| TASK TO CARRY OUT |
All records are to be printed exactly as they appear.

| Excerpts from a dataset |

- Opening Delimiter -

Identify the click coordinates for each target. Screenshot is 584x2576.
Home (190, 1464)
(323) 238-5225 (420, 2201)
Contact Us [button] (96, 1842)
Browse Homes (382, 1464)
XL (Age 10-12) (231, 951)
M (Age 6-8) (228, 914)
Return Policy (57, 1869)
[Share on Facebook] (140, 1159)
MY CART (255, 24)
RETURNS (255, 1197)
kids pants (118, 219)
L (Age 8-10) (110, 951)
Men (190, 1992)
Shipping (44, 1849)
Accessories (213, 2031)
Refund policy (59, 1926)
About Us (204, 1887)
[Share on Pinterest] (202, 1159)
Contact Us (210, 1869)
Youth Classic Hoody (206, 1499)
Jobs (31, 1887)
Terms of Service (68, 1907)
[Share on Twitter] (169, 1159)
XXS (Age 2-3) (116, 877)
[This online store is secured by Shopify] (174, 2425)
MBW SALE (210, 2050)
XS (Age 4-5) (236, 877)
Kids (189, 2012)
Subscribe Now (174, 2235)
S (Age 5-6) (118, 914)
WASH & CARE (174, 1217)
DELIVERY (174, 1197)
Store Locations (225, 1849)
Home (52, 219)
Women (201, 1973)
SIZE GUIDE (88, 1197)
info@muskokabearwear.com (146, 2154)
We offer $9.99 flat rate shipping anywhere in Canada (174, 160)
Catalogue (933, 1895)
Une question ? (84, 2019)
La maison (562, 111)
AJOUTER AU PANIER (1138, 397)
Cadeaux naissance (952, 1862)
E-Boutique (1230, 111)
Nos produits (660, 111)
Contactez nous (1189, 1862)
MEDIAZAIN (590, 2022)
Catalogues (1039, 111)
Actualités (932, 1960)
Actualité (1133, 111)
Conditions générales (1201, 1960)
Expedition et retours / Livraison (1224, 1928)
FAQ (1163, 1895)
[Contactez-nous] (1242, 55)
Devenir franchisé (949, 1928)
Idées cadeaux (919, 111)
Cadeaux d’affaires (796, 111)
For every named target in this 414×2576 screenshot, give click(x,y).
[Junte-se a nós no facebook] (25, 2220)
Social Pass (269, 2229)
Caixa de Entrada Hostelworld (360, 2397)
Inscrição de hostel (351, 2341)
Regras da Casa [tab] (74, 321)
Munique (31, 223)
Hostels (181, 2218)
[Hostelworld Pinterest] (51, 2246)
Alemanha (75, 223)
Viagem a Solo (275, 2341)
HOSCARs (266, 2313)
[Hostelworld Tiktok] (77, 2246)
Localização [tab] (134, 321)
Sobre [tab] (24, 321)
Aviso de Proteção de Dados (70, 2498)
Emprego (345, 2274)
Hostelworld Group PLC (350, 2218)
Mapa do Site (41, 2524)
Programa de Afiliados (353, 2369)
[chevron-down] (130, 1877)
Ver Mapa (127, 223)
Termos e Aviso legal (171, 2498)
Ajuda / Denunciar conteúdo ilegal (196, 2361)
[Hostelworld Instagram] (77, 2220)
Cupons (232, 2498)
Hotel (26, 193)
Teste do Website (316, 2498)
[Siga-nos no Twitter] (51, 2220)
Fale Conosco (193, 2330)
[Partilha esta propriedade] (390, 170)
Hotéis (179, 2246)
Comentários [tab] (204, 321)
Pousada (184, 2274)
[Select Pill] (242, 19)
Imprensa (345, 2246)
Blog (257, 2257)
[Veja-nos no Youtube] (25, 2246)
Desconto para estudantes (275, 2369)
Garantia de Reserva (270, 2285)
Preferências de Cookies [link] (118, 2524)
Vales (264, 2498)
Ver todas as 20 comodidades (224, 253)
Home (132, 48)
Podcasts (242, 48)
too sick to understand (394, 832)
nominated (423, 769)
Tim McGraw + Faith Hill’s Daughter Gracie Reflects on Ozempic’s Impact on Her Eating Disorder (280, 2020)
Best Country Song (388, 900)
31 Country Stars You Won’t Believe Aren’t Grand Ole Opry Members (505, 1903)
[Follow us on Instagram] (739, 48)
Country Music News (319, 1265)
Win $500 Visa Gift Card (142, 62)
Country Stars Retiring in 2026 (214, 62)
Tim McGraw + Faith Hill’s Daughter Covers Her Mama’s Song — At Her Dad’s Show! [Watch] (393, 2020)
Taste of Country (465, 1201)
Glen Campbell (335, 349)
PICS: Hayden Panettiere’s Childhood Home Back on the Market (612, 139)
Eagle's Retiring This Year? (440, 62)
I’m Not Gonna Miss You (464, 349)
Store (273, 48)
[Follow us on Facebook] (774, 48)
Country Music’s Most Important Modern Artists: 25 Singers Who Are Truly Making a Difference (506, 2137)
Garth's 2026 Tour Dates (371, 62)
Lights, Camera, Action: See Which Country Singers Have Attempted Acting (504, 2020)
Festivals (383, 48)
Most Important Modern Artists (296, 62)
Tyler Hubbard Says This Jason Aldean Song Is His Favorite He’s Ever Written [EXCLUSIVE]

- Closing Delimiter -

| SOLUTION FOR THIS PROBLEM |
Identify the click coordinates for each target. Screenshot is 584x2576.
Home (190, 1464)
(323) 238-5225 (420, 2201)
Contact Us [button] (96, 1842)
Browse Homes (382, 1464)
XL (Age 10-12) (231, 951)
M (Age 6-8) (228, 914)
Return Policy (57, 1869)
[Share on Facebook] (140, 1159)
MY CART (255, 24)
RETURNS (255, 1197)
kids pants (118, 219)
L (Age 8-10) (110, 951)
Men (190, 1992)
Shipping (44, 1849)
Accessories (213, 2031)
Refund policy (59, 1926)
About Us (204, 1887)
[Share on Pinterest] (202, 1159)
Contact Us (210, 1869)
Youth Classic Hoody (206, 1499)
Jobs (31, 1887)
Terms of Service (68, 1907)
[Share on Twitter] (169, 1159)
XXS (Age 2-3) (116, 877)
[This online store is secured by Shopify] (174, 2425)
MBW SALE (210, 2050)
XS (Age 4-5) (236, 877)
Kids (189, 2012)
Subscribe Now (174, 2235)
S (Age 5-6) (118, 914)
WASH & CARE (174, 1217)
DELIVERY (174, 1197)
Store Locations (225, 1849)
Home (52, 219)
Women (201, 1973)
SIZE GUIDE (88, 1197)
info@muskokabearwear.com (146, 2154)
We offer $9.99 flat rate shipping anywhere in Canada (174, 160)
Catalogue (933, 1895)
Une question ? (84, 2019)
La maison (562, 111)
AJOUTER AU PANIER (1138, 397)
Cadeaux naissance (952, 1862)
E-Boutique (1230, 111)
Nos produits (660, 111)
Contactez nous (1189, 1862)
MEDIAZAIN (590, 2022)
Catalogues (1039, 111)
Actualités (932, 1960)
Actualité (1133, 111)
Conditions générales (1201, 1960)
Expedition et retours / Livraison (1224, 1928)
FAQ (1163, 1895)
[Contactez-nous] (1242, 55)
Devenir franchisé (949, 1928)
Idées cadeaux (919, 111)
Cadeaux d’affaires (796, 111)
For every named target in this 414×2576 screenshot, give click(x,y).
[Junte-se a nós no facebook] (25, 2220)
Social Pass (269, 2229)
Caixa de Entrada Hostelworld (360, 2397)
Inscrição de hostel (351, 2341)
Regras da Casa [tab] (74, 321)
Munique (31, 223)
Hostels (181, 2218)
[Hostelworld Pinterest] (51, 2246)
Alemanha (75, 223)
Viagem a Solo (275, 2341)
HOSCARs (266, 2313)
[Hostelworld Tiktok] (77, 2246)
Localização [tab] (134, 321)
Sobre [tab] (24, 321)
Aviso de Proteção de Dados (70, 2498)
Emprego (345, 2274)
Hostelworld Group PLC (350, 2218)
Mapa do Site (41, 2524)
Programa de Afiliados (353, 2369)
[chevron-down] (130, 1877)
Ver Mapa (127, 223)
Termos e Aviso legal (171, 2498)
Ajuda / Denunciar conteúdo ilegal (196, 2361)
[Hostelworld Instagram] (77, 2220)
Cupons (232, 2498)
Hotel (26, 193)
Teste do Website (316, 2498)
[Siga-nos no Twitter] (51, 2220)
Fale Conosco (193, 2330)
[Partilha esta propriedade] (390, 170)
Hotéis (179, 2246)
Comentários [tab] (204, 321)
Pousada (184, 2274)
[Select Pill] (242, 19)
Imprensa (345, 2246)
Blog (257, 2257)
[Veja-nos no Youtube] (25, 2246)
Desconto para estudantes (275, 2369)
Garantia de Reserva (270, 2285)
Preferências de Cookies [link] (118, 2524)
Vales (264, 2498)
Ver todas as 20 comodidades (224, 253)
Home (132, 48)
Podcasts (242, 48)
too sick to understand (394, 832)
nominated (423, 769)
Tim McGraw + Faith Hill’s Daughter Gracie Reflects on Ozempic’s Impact on Her Eating Disorder (280, 2020)
Best Country Song (388, 900)
31 Country Stars You Won’t Believe Aren’t Grand Ole Opry Members (505, 1903)
[Follow us on Instagram] (739, 48)
Country Music News (319, 1265)
Win $500 Visa Gift Card (142, 62)
Country Stars Retiring in 2026 (214, 62)
Tim McGraw + Faith Hill’s Daughter Covers Her Mama’s Song — At Her Dad’s Show! [Watch] (393, 2020)
Taste of Country (465, 1201)
Glen Campbell (335, 349)
PICS: Hayden Panettiere’s Childhood Home Back on the Market (612, 139)
Eagle's Retiring This Year? (440, 62)
I’m Not Gonna Miss You (464, 349)
Store (273, 48)
[Follow us on Facebook] (774, 48)
Country Music’s Most Important Modern Artists: 25 Singers Who Are Truly Making a Difference (506, 2137)
Garth's 2026 Tour Dates (371, 62)
Lights, Camera, Action: See Which Country Singers Have Attempted Acting (504, 2020)
Festivals (383, 48)
Most Important Modern Artists (296, 62)
Tyler Hubbard Says This Jason Aldean Song Is His Favorite He’s Ever Written [EXCLUSIVE]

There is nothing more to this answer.